Transcribe each of the records below line for line, without changing a single character.

* * * * * * *

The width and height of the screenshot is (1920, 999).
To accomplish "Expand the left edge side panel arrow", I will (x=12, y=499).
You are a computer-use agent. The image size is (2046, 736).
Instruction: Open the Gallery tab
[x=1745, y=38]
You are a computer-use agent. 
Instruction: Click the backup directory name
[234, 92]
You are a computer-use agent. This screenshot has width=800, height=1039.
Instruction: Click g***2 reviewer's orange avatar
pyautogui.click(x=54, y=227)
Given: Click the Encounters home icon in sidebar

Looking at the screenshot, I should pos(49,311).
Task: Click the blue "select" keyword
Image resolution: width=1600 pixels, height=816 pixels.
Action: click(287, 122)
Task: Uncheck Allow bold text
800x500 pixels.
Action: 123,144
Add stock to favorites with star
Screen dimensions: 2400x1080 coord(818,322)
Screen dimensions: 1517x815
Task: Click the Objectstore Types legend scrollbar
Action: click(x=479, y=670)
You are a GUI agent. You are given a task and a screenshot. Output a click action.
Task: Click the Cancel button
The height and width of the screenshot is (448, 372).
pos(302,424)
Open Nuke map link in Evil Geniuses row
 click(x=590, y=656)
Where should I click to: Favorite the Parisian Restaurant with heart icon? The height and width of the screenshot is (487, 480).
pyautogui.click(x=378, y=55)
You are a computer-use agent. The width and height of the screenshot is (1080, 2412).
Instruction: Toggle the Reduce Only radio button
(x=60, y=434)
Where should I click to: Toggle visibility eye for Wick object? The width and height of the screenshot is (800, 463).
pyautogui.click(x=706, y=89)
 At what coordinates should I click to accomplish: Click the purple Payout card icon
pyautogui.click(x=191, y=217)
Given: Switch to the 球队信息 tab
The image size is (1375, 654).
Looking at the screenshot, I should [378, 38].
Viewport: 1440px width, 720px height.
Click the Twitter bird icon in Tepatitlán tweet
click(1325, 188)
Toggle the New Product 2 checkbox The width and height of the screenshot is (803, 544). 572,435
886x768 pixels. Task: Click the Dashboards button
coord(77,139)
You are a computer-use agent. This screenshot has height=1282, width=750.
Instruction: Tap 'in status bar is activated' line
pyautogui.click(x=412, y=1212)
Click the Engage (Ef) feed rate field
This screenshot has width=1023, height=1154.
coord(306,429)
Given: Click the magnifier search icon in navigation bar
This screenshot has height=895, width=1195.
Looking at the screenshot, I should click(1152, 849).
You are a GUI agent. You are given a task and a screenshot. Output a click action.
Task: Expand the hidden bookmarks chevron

* * * * * * *

§ RESPONSE TO THIS TASK
The width and height of the screenshot is (1920, 999).
To accomplish "Expand the left edge side panel arrow", I will (x=12, y=499).
You are a computer-use agent. The image size is (2046, 736).
Instruction: Open the Gallery tab
[x=1745, y=38]
You are a computer-use agent. 
Instruction: Click the backup directory name
[234, 92]
You are a computer-use agent. This screenshot has width=800, height=1039.
Instruction: Click g***2 reviewer's orange avatar
pyautogui.click(x=54, y=227)
Given: Click the Encounters home icon in sidebar

Looking at the screenshot, I should pos(49,311).
Task: Click the blue "select" keyword
Image resolution: width=1600 pixels, height=816 pixels.
Action: click(287, 122)
Task: Uncheck Allow bold text
800x500 pixels.
Action: 123,144
Add stock to favorites with star
Screen dimensions: 2400x1080 coord(818,322)
Screen dimensions: 1517x815
Task: Click the Objectstore Types legend scrollbar
Action: click(x=479, y=670)
You are a GUI agent. You are given a task and a screenshot. Output a click action.
Task: Click the Cancel button
The height and width of the screenshot is (448, 372).
pos(302,424)
Open Nuke map link in Evil Geniuses row
 click(x=590, y=656)
Where should I click to: Favorite the Parisian Restaurant with heart icon? The height and width of the screenshot is (487, 480).
pyautogui.click(x=378, y=55)
You are a computer-use agent. The width and height of the screenshot is (1080, 2412).
Instruction: Toggle the Reduce Only radio button
(x=60, y=434)
Where should I click to: Toggle visibility eye for Wick object? The width and height of the screenshot is (800, 463).
pyautogui.click(x=706, y=89)
 At what coordinates should I click to accomplish: Click the purple Payout card icon
pyautogui.click(x=191, y=217)
Given: Switch to the 球队信息 tab
The image size is (1375, 654).
Looking at the screenshot, I should [378, 38].
Viewport: 1440px width, 720px height.
Click the Twitter bird icon in Tepatitlán tweet
click(1325, 188)
Toggle the New Product 2 checkbox The width and height of the screenshot is (803, 544). 572,435
886x768 pixels. Task: Click the Dashboards button
coord(77,139)
You are a computer-use agent. This screenshot has height=1282, width=750.
Instruction: Tap 'in status bar is activated' line
pyautogui.click(x=412, y=1212)
Click the Engage (Ef) feed rate field
This screenshot has width=1023, height=1154.
coord(306,429)
Given: Click the magnifier search icon in navigation bar
This screenshot has height=895, width=1195.
Looking at the screenshot, I should click(1152, 849).
You are a GUI agent. You are given a task and a screenshot. Output a click action.
Task: Expand the hidden bookmarks chevron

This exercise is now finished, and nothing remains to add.